Chesapeake Family catches up with Hugh Sisson, owner of Heavy Seas Brewery in Baltimore, Maryland.
When you talk to Hugh Sisson, you become aware of one thing right away: this is a man of boundless passion. Regardless of topic, the owner of Heavy Seas will absolutely bowl you over with enthusiasm.
“You see some CEOs behind a desk all the time. Not me,” Sisson says.
Without this driving charisma, it is likely the beer landscape in Maryland would be very different. In 1988, Sisson led a successful effort to legalize brewpubs, allowing him to install brewing equipment at his family’s Cross Street bar, Sisson’s, in Baltimore.
It wasn’t long, however, before the intricacies of beer making overtook his interest in the restaurant industry. In 1994, he left Sisson’s and started Clipper City Brewing Company, the forerunner of Heavy Seas.
“The process [of brewing] is just fascinating. There are so many subtleties and nuances,” Sisson says.
Such variety has manifested itself in the thriving company with a pirate logo. From a part-time crew that only brewed once a week, Hugh now oversees a 40,000-square-foot facility in Halethorpe. Heavy Seas makes about a half-dozen beers year-round, and another dozen specialty beers that appear at various times throughout the year.
“You are never done in the relentless pursuit of better beer,” Sisson says. “You’re never done.”
Sisson, a sixth-generation Baltimorean who embodies the city’s blue-collar mentality, lives this philosophy. In addition to developing new beers and tweaking classics, he devotes one weekend a month to personally conducting wildly popular brewery tours. Such face-to-face contact with customers is essential for everyone, Sisson says.
“You have to communicate passion for what you do, and that really benefits the company,” he says. “Plus, it’s fun!”
The ardor that drives Sisson doesn’t end with his devotion to his company. Since 1992, he has been the co-host of “Cellar Notes,” a weekly show on Baltimore’s WYPR (88.1 FM). Hugh often waxes poetic about food, wine, and, of course, beer. Never content with half-measures, he often takes trips to European wine country in search of new finds for his listeners.
Sisson spends a lot of time on American roads as well, spreading the gospel of Heavy Seas and getting to know people. By his own reckoning, he travels 25 times a year, hosting beer dinners and other events that showcase the flavors of Heavy Seas. At last count, the brand was being regularly sold in 15 states, and is doing well despite the economy. Sisson says the people working with him are responsible for the company’s sucess.
“I have a tremendous group of associates, and they’re there because they’re enthusiastic about what they’re doing and plugged in [to the business],” Sisson says.

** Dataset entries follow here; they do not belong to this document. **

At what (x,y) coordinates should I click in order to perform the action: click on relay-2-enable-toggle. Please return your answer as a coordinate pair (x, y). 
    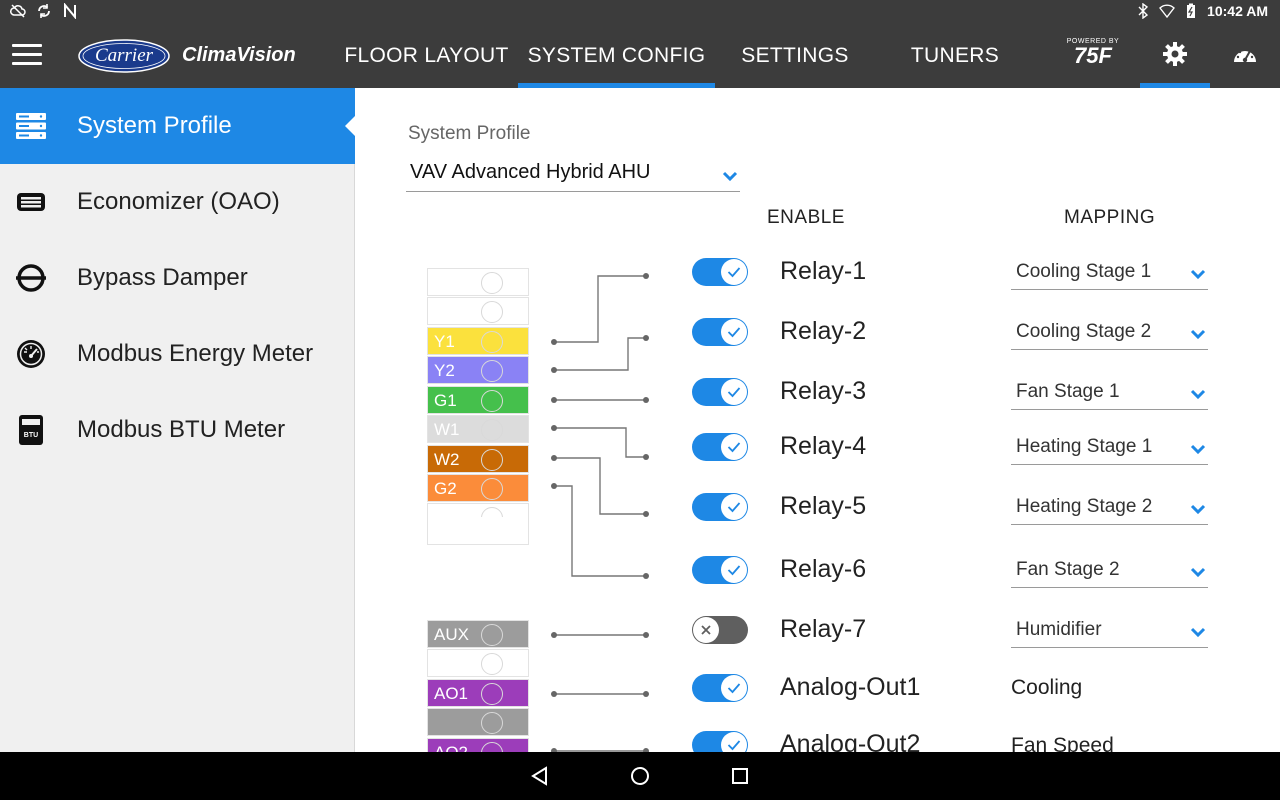
    Looking at the image, I should click on (720, 332).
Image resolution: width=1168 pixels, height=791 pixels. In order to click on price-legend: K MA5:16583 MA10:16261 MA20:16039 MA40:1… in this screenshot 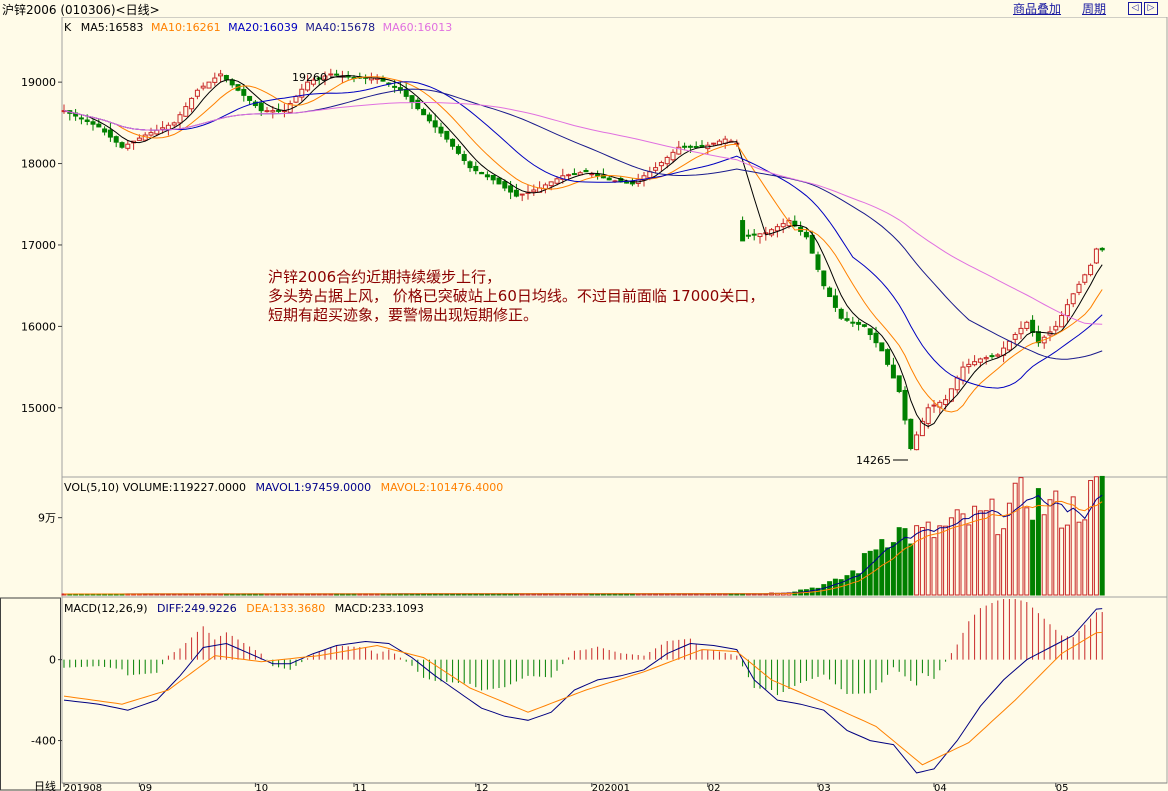, I will do `click(258, 28)`.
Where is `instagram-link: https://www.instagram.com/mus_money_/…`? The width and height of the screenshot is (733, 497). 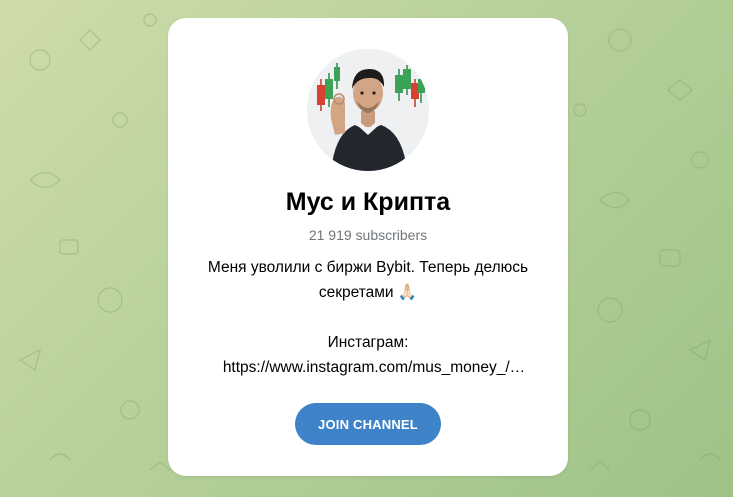
instagram-link: https://www.instagram.com/mus_money_/… is located at coordinates (368, 368).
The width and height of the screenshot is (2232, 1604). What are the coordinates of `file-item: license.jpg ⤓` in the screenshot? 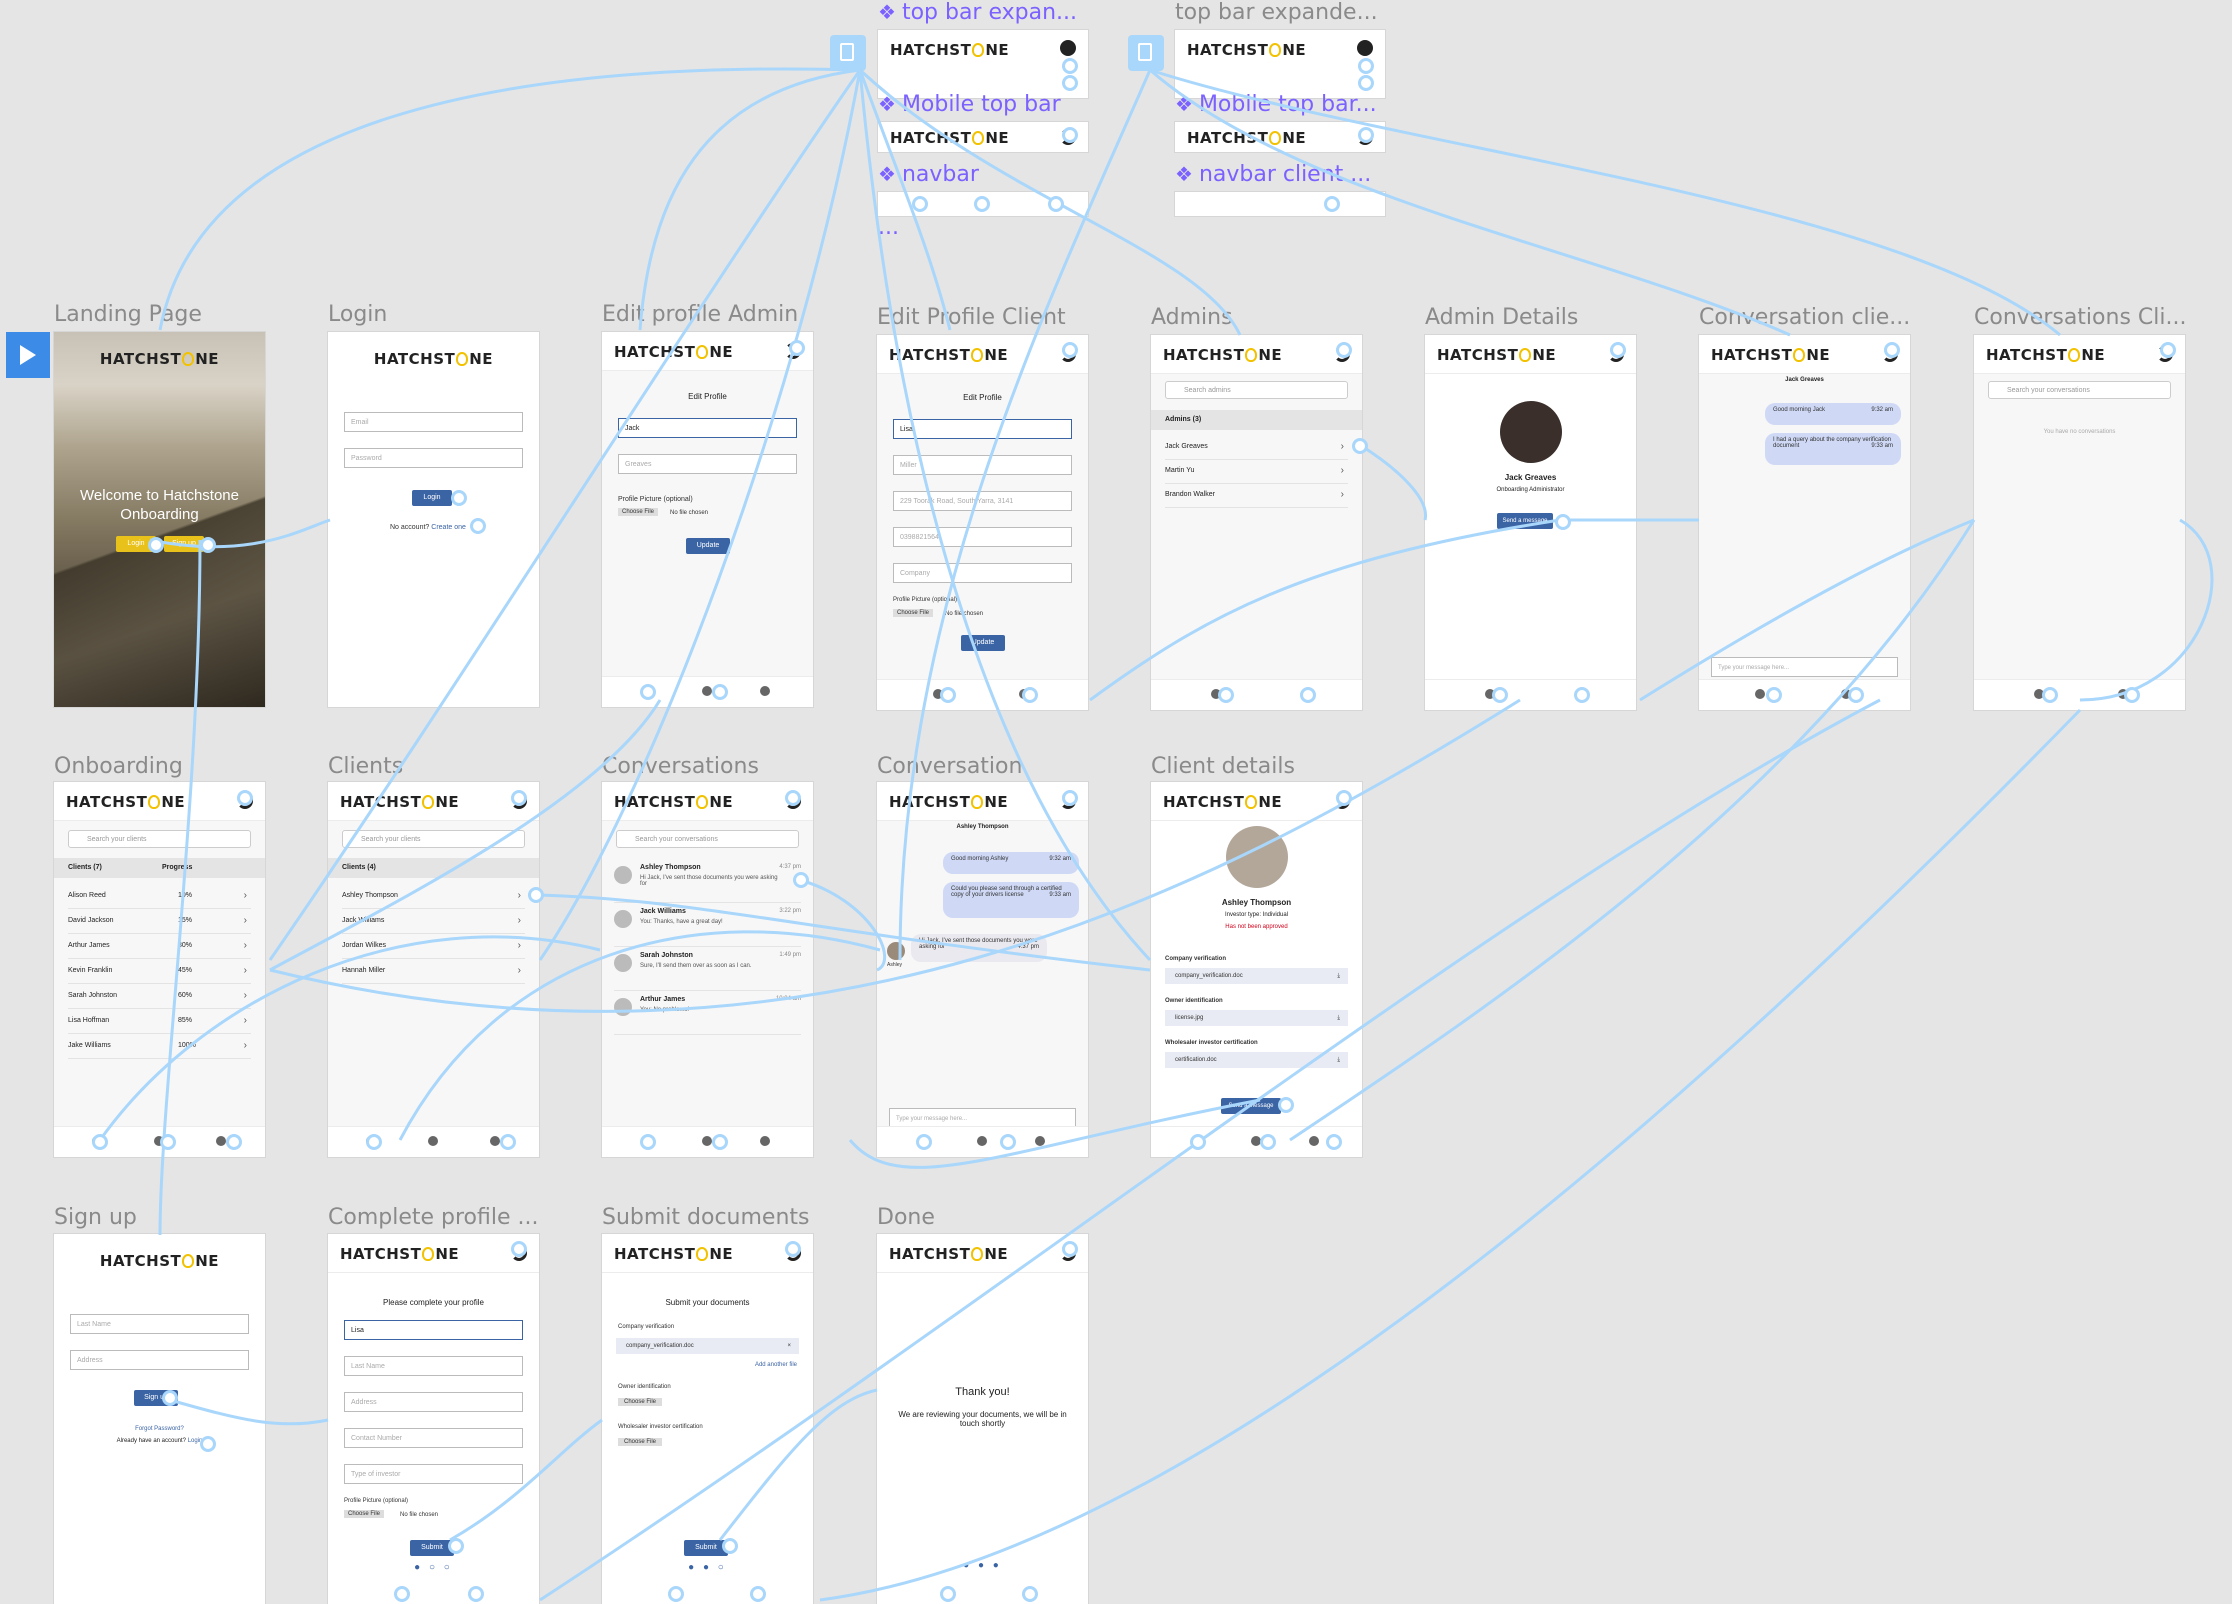 It's located at (1256, 1018).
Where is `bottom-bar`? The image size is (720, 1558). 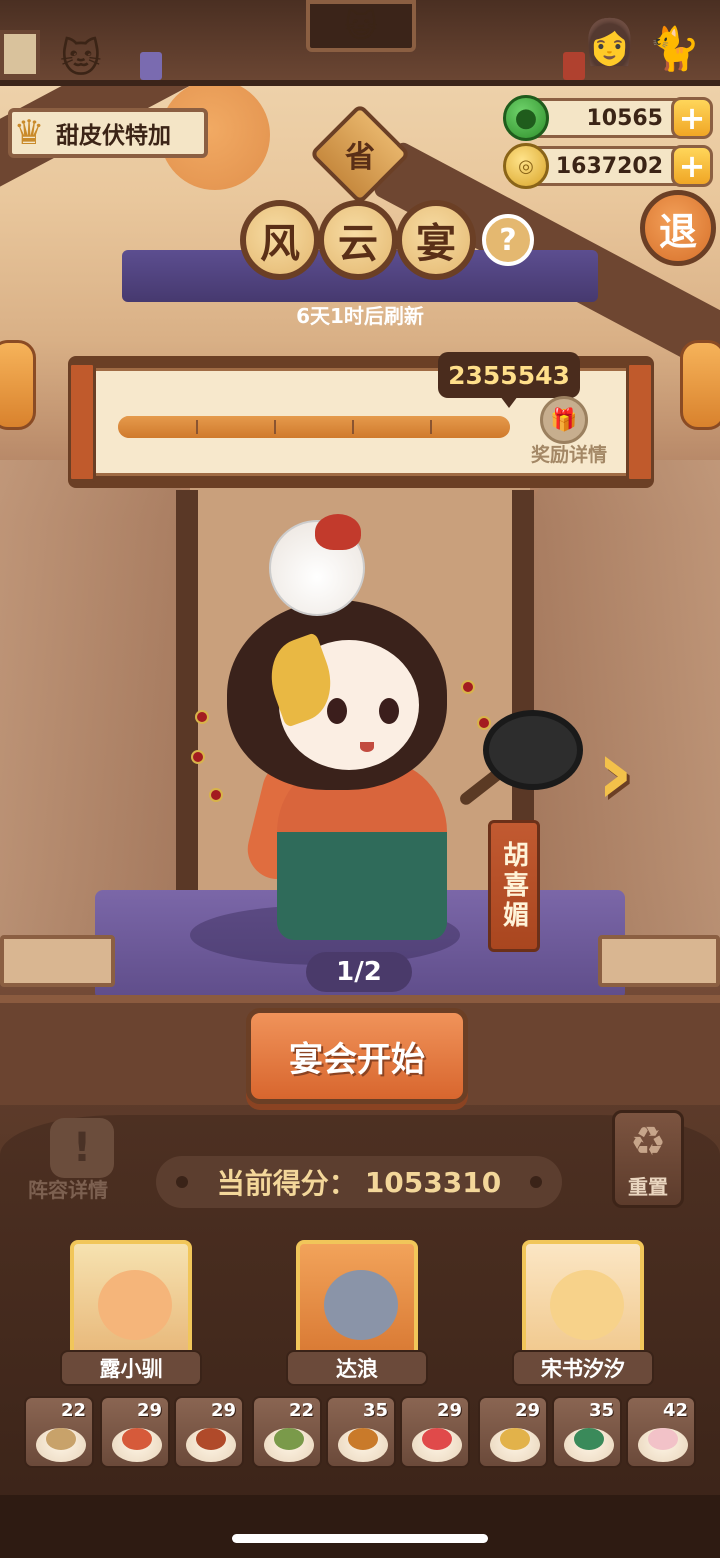 bottom-bar is located at coordinates (360, 1526).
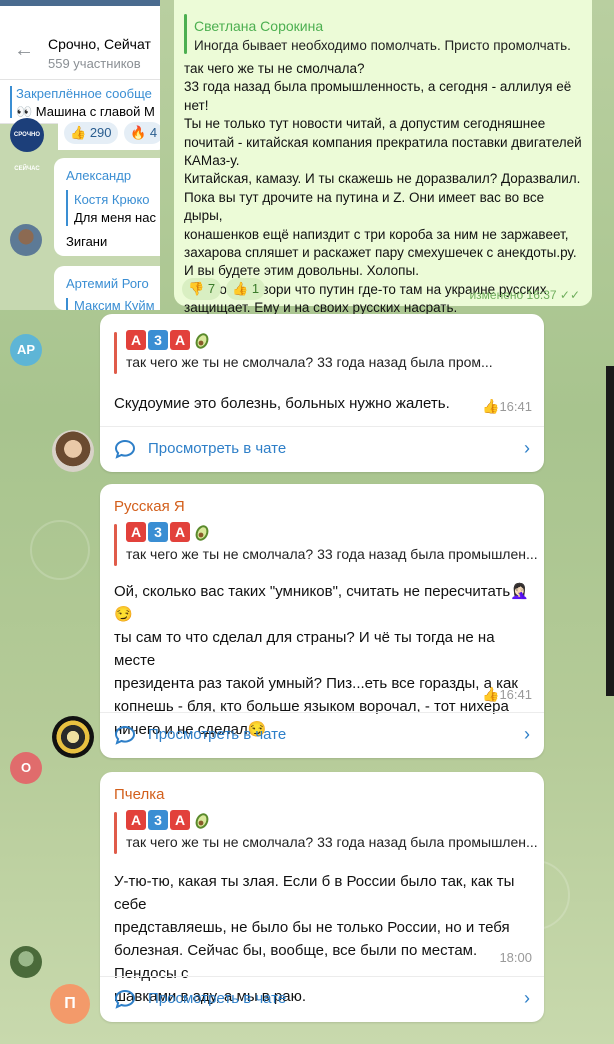 Image resolution: width=614 pixels, height=1044 pixels. Describe the element at coordinates (246, 289) in the screenshot. I see `reaction-chip-thumbs-up: 👍 1` at that location.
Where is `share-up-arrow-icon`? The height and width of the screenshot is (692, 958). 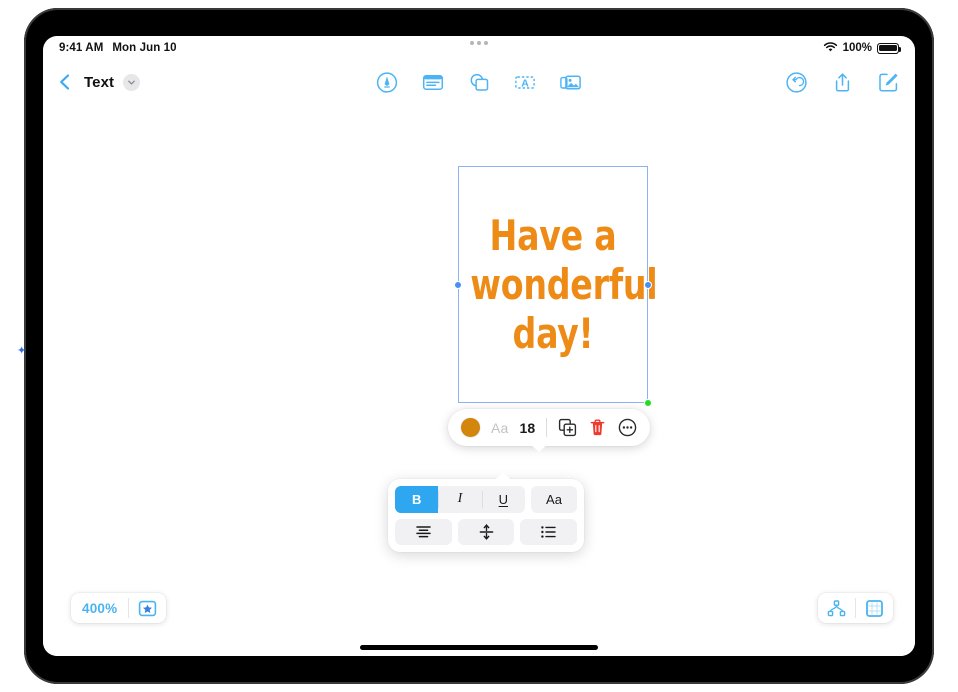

The brewery has won a slew of awards, both domestically and overseas, and is the nation’s largest maker of cask beers. These ales are sealed and matured in the brewery’s fleet of more than 600 casks, including 11 wooden barrels. This “old and once-neglected” style of beer making gives some varieties of Heavy Seas an especially aromatic, complex profile.
Sisson wasn’t a believer in cask ales at first, thinking them too much of a niche market. But at the persistent urging of a staff member to try it, Sisson gave in and pursued the idea with his trademark dedication. Such willingness to listen and adapt has made Sisson the success he is today.
“Small business is like sailing a boat,” he muses. “You set a course, but it always needs adjustment. If you’re engaged [in what you do], you should never be bored.”